━━━ Data to process ━━━

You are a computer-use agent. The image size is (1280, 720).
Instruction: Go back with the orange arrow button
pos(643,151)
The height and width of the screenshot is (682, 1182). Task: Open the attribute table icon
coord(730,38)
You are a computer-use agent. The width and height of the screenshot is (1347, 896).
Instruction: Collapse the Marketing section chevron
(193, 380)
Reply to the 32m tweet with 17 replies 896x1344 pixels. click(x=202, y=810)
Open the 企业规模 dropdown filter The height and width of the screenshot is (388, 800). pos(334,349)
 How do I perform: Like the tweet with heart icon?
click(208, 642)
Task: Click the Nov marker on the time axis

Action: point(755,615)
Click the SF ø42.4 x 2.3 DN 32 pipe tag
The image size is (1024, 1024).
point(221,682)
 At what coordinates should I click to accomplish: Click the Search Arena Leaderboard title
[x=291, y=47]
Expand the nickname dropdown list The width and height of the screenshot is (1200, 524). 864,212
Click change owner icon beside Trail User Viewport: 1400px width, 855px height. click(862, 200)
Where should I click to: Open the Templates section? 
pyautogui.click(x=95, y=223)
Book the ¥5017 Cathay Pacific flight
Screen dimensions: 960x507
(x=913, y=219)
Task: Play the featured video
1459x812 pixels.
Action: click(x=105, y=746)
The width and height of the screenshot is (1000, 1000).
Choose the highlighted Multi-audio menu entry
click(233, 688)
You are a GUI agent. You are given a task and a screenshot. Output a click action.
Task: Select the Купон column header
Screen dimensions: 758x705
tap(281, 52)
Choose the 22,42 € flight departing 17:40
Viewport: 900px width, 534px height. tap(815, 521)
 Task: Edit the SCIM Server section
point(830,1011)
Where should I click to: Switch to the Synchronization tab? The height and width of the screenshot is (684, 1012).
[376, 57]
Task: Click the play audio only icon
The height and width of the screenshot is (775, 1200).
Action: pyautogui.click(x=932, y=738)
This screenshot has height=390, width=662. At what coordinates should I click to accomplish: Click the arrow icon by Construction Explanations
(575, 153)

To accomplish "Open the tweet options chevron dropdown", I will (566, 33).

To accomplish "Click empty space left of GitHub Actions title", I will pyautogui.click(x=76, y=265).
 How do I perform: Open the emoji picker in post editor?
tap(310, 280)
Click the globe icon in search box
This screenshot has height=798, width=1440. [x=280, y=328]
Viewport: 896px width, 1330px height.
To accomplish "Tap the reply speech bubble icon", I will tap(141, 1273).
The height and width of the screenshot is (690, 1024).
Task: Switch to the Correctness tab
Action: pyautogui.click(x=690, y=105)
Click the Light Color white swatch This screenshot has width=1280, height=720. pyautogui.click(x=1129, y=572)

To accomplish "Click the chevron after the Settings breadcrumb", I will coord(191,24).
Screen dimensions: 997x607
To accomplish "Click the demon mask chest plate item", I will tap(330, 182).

━━━

■ Exercise instructions: Every record above should be written out exactly.

■ Answer to the problem:
You are a computer-use agent. The image size is (1280, 720).
Instruction: Go back with the orange arrow button
pos(643,151)
The height and width of the screenshot is (682, 1182). Task: Open the attribute table icon
coord(730,38)
You are a computer-use agent. The width and height of the screenshot is (1347, 896).
Instruction: Collapse the Marketing section chevron
(193, 380)
Reply to the 32m tweet with 17 replies 896x1344 pixels. click(x=202, y=810)
Open the 企业规模 dropdown filter The height and width of the screenshot is (388, 800). pos(334,349)
 How do I perform: Like the tweet with heart icon?
click(208, 642)
Task: Click the Nov marker on the time axis

Action: point(755,615)
Click the SF ø42.4 x 2.3 DN 32 pipe tag
The image size is (1024, 1024).
point(221,682)
 At what coordinates should I click to accomplish: Click the Search Arena Leaderboard title
[x=291, y=47]
Expand the nickname dropdown list The width and height of the screenshot is (1200, 524). 864,212
Click change owner icon beside Trail User Viewport: 1400px width, 855px height. click(862, 200)
Where should I click to: Open the Templates section? 
pyautogui.click(x=95, y=223)
Book the ¥5017 Cathay Pacific flight
Screen dimensions: 960x507
(x=913, y=219)
Task: Play the featured video
1459x812 pixels.
Action: click(x=105, y=746)
The width and height of the screenshot is (1000, 1000).
Choose the highlighted Multi-audio menu entry
click(233, 688)
You are a GUI agent. You are given a task and a screenshot. Output a click action.
Task: Select the Купон column header
Screen dimensions: 758x705
tap(281, 52)
Choose the 22,42 € flight departing 17:40
Viewport: 900px width, 534px height. tap(815, 521)
 Task: Edit the SCIM Server section
point(830,1011)
Where should I click to: Switch to the Synchronization tab? The height and width of the screenshot is (684, 1012).
[376, 57]
Task: Click the play audio only icon
The height and width of the screenshot is (775, 1200).
Action: pyautogui.click(x=932, y=738)
This screenshot has height=390, width=662. At what coordinates should I click to accomplish: Click the arrow icon by Construction Explanations
(575, 153)

To accomplish "Open the tweet options chevron dropdown", I will (566, 33).

To accomplish "Click empty space left of GitHub Actions title", I will pyautogui.click(x=76, y=265).
 How do I perform: Open the emoji picker in post editor?
tap(310, 280)
Click the globe icon in search box
This screenshot has height=798, width=1440. [x=280, y=328]
Viewport: 896px width, 1330px height.
To accomplish "Tap the reply speech bubble icon", I will tap(141, 1273).
The height and width of the screenshot is (690, 1024).
Task: Switch to the Correctness tab
Action: pyautogui.click(x=690, y=105)
Click the Light Color white swatch This screenshot has width=1280, height=720. pyautogui.click(x=1129, y=572)

To accomplish "Click the chevron after the Settings breadcrumb", I will coord(191,24).
Screen dimensions: 997x607
To accomplish "Click the demon mask chest plate item", I will tap(330, 182).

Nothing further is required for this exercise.